Issues and Conclusions
The product positioning of any GPU is really what determines if it is going to be a success. Take the best performing card in the world, ask $1000 for it, and you’ll surely fail. Take the same card and sell it for $300 and you have a winner. Price and performance play a delicate balancing game in the GPU world.
This is where ATI sees the X800 XL 512 MB card fitting in with the current GPU options. Being placed firmly between the 6800 GT and 6800 Ultra card from NVIDIA, the X800 XL 512 MB is in a good position to make some consumers happy. It does seem to out perform the 6800 GT pretty well, though the 256 MB card did so on a similar scale too. Looking at that table above, you have to ask yourself, are you going to pay an additional $100 for a 512 MB card vs a 256 MB card?
The X800 XL 512 MB card also adds to the complexity of deciding what new video card to buy. Do we really need to have different cards, with different numbers of pixel pipes? What about vertex shaders, memory configuration, and whatever else all priced $50 apart, from $50 to $500? Right now it’s pretty confusing for consumers, but now add a new ATI card to the mix. It’s going to get a whole lot worse when the new GPU refreshes hit this summer adding themselves to the already heaving mix of graphics cards options. Should make for some interesting reviews though!
This is a pretty hyped up term that is overly used by both GPU companies. Does “HD gaming” really exist? What defines it? Nobody knows, and if they do, their lying.
To ATI, HD gaming refers to ultra-high-resolution gaming. We’re talking 2048×1536 resolutions with 4xAA and 8xAF. Sounds pretty nice, right? Too bad I don’t have a monitor here that will push that resolution otherwise I might have tried to play around with it. Instead, take a look at what results ATI had comparing their 256 MB and 512 MB X800 XL cards.
Both Half-Life and Far Cry at this level see some nice gains, up to 55% frame rate increases. It will be some time before this resolution becomes a viable option for home users even though the price tag of entry isn’t extremely high. You can find Viewsonic monitors that can do 2048×1536 at 68 Hz for under $500.
Final Thoughts – Do you need a 512 MB video card?
Our benchmark results did show a noticeable gain in gameplay performance when moving from the 256 MB X800 XL to the 512 MB version. Of course, this is only possible when you are running at the highest possible resolution, with all the eye candy and in-game features turned all the way up. Hopefully though, if you are buying a $450 video card, you plan to do that anyway.
That being said, if you don’t plan on running at resolutions that high, then the additional memory isn’t going to do squat for you. If you are happy with lower rez, or even need to run at 1024×768 because of lack of CPU power, then you should definitely look toward the cheaper model of the X800 XL.
The argument could also be made that current games don’t NEED to have the 512 MB card, so why should you bother buying one now?

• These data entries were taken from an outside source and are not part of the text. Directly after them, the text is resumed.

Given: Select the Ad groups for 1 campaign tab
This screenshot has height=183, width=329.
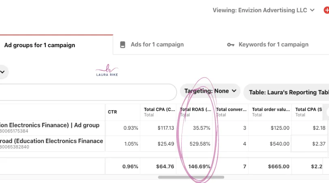Looking at the screenshot, I should tap(39, 45).
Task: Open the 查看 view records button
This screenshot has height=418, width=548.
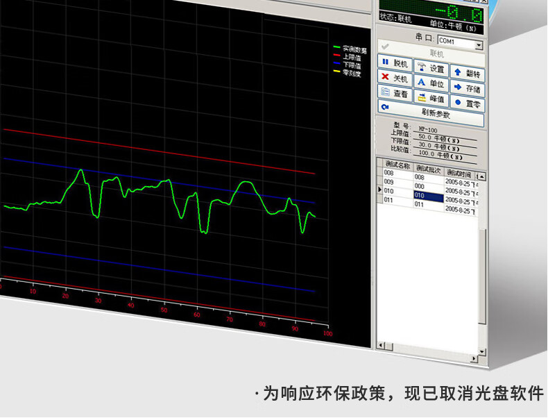Action: pos(395,94)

ATI and NVIDIA will tell you that you are simply preparing for the next wave of game engines to take advantage of them, and you’ll already be prepared. But as we all well know, if both ATI and NVIDIA are following the regular 6-8 month refresh cycle, then we all expect new cards coming up this summer. You can count on those next-gen cards having 512 MB, or at least a 512 MB option.
Overall, I was impressed with the performance of the X800 XL 512 MB card, but not enough to go out and buy one just yet. Performance junkies may want to run out and try to find the first on the shelf, but most users will be more than happy with a 256 MB card until the next GPUs hit the market later this year.